Data for this exercise

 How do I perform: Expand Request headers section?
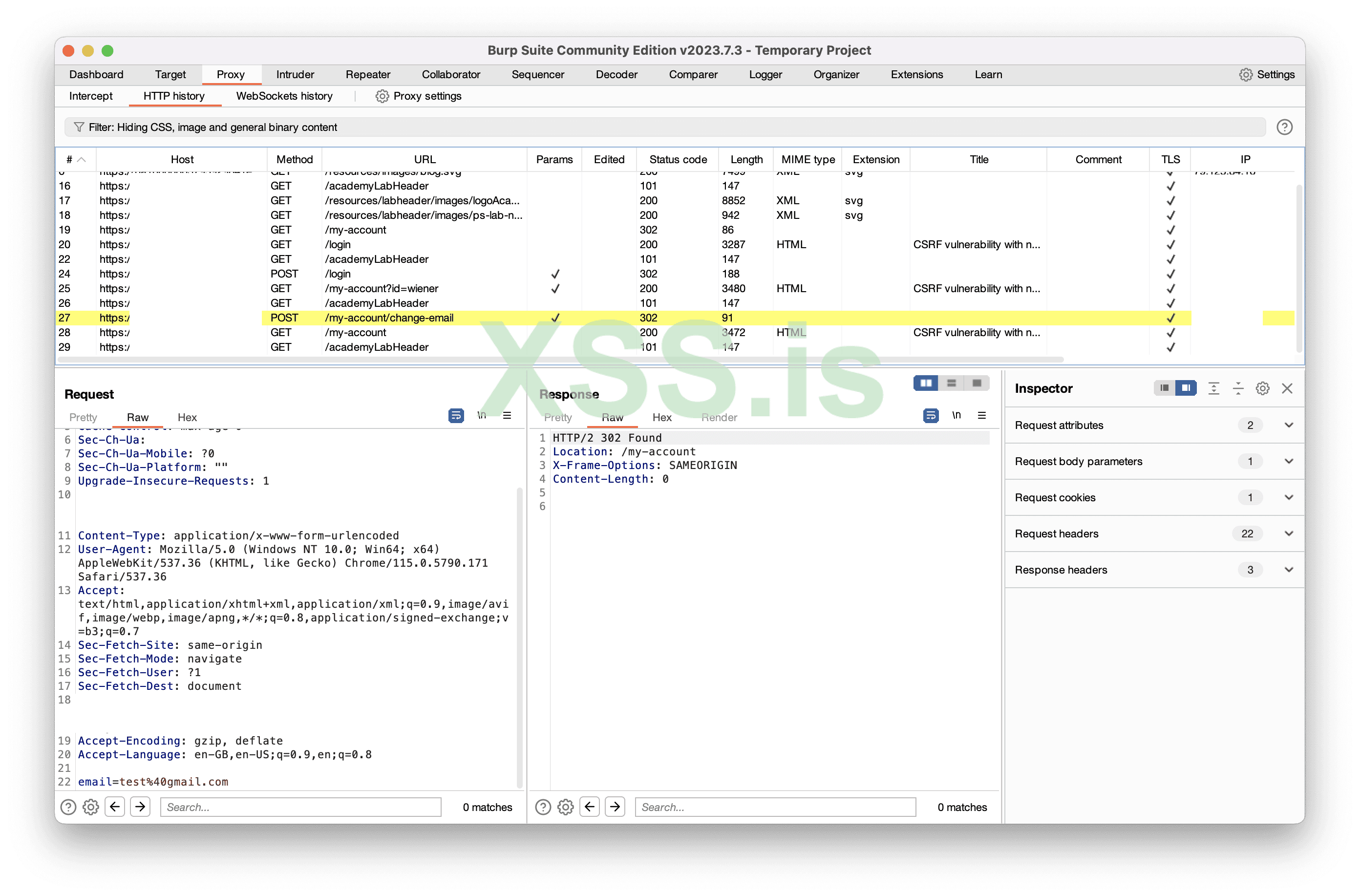click(x=1289, y=533)
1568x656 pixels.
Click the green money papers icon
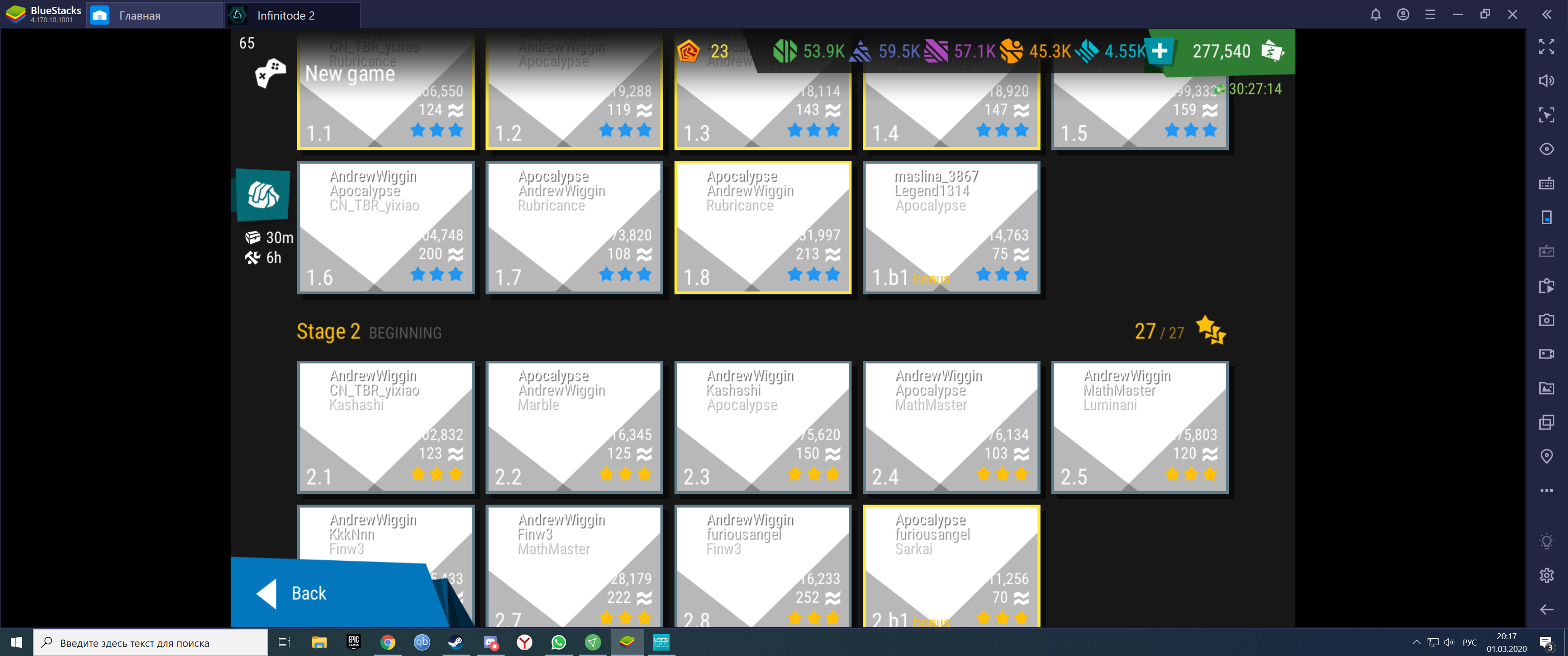(x=1272, y=51)
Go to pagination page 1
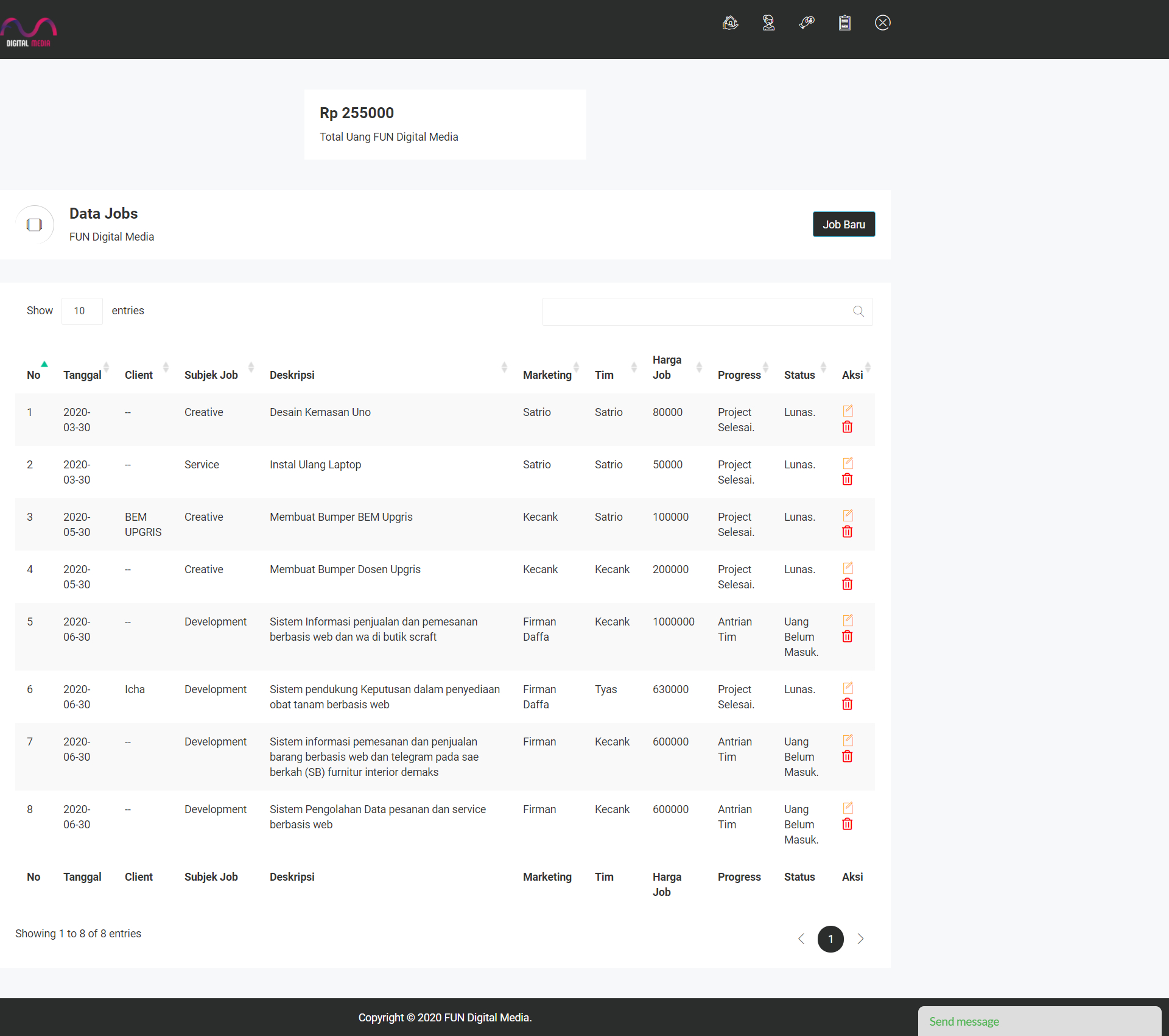 coord(830,939)
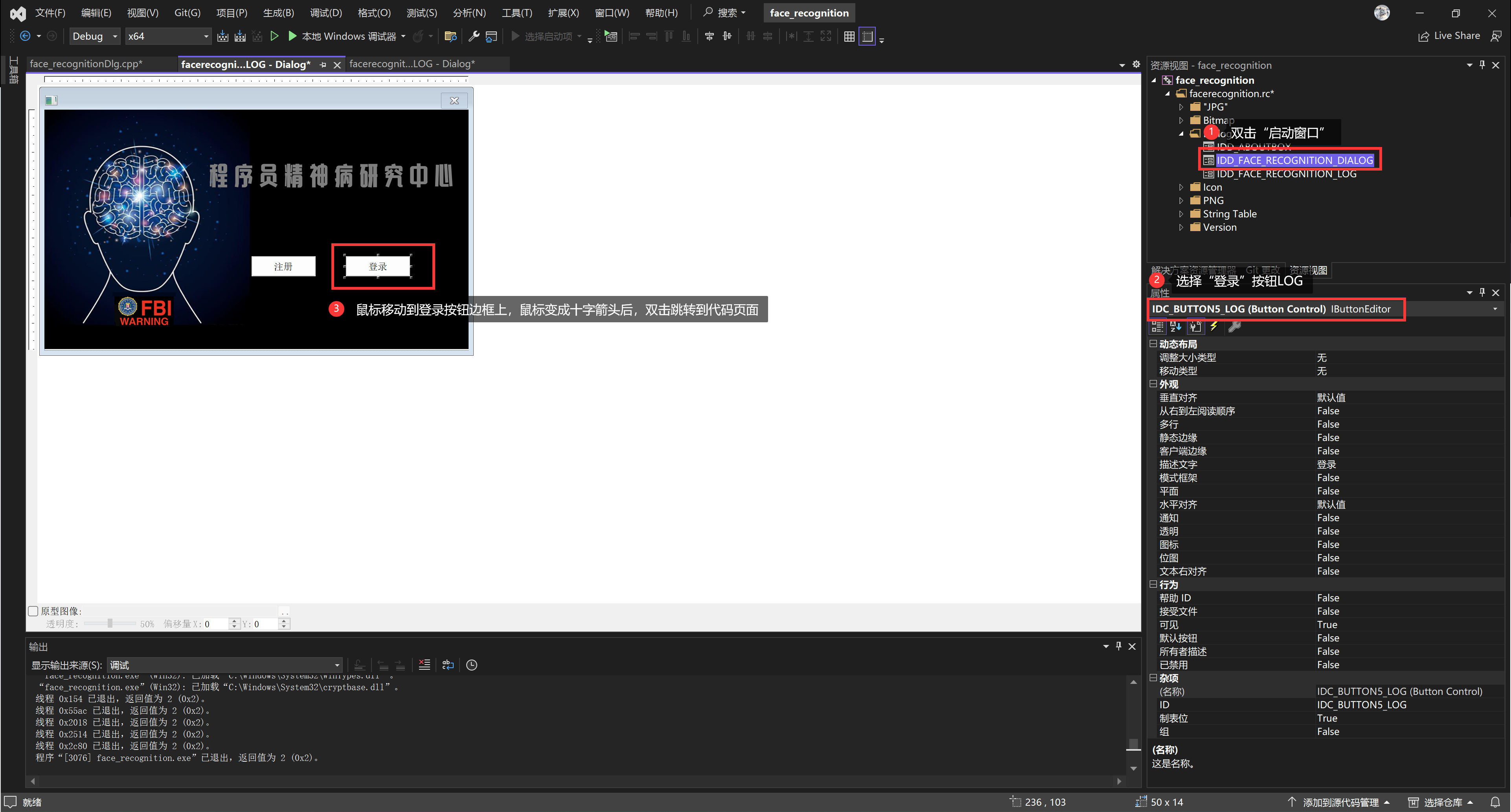Show control events with lightning bolt icon
Screen dimensions: 1511x812
(1213, 327)
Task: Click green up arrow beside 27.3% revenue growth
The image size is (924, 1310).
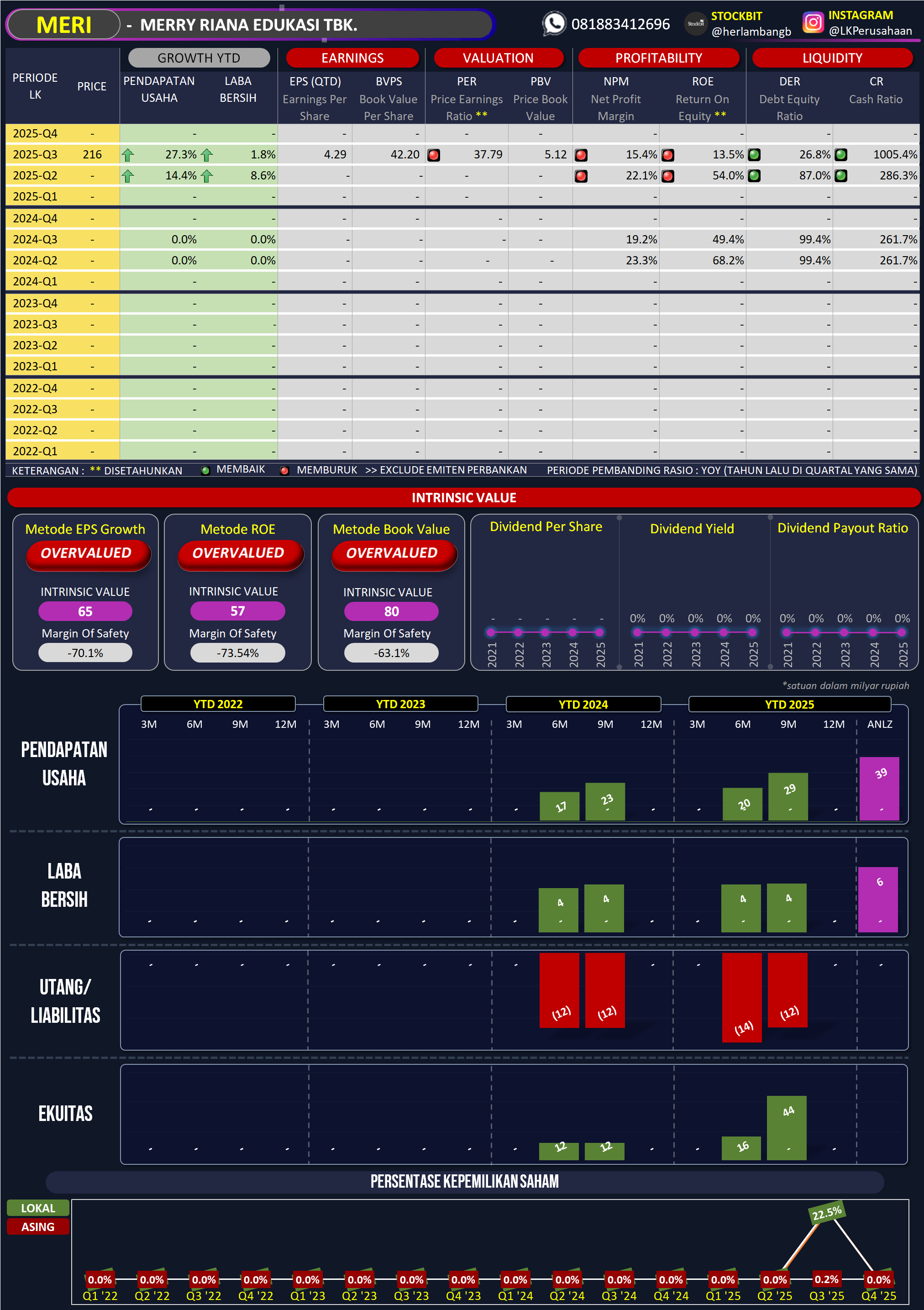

Exercise description
Could you write out exactly the lines running from the one with "Task: Click green" through the last line of the data above, both ends kept, and omit any picture?

Solution to the exercise
Task: Click green up arrow beside 27.3% revenue growth
The image size is (924, 1310).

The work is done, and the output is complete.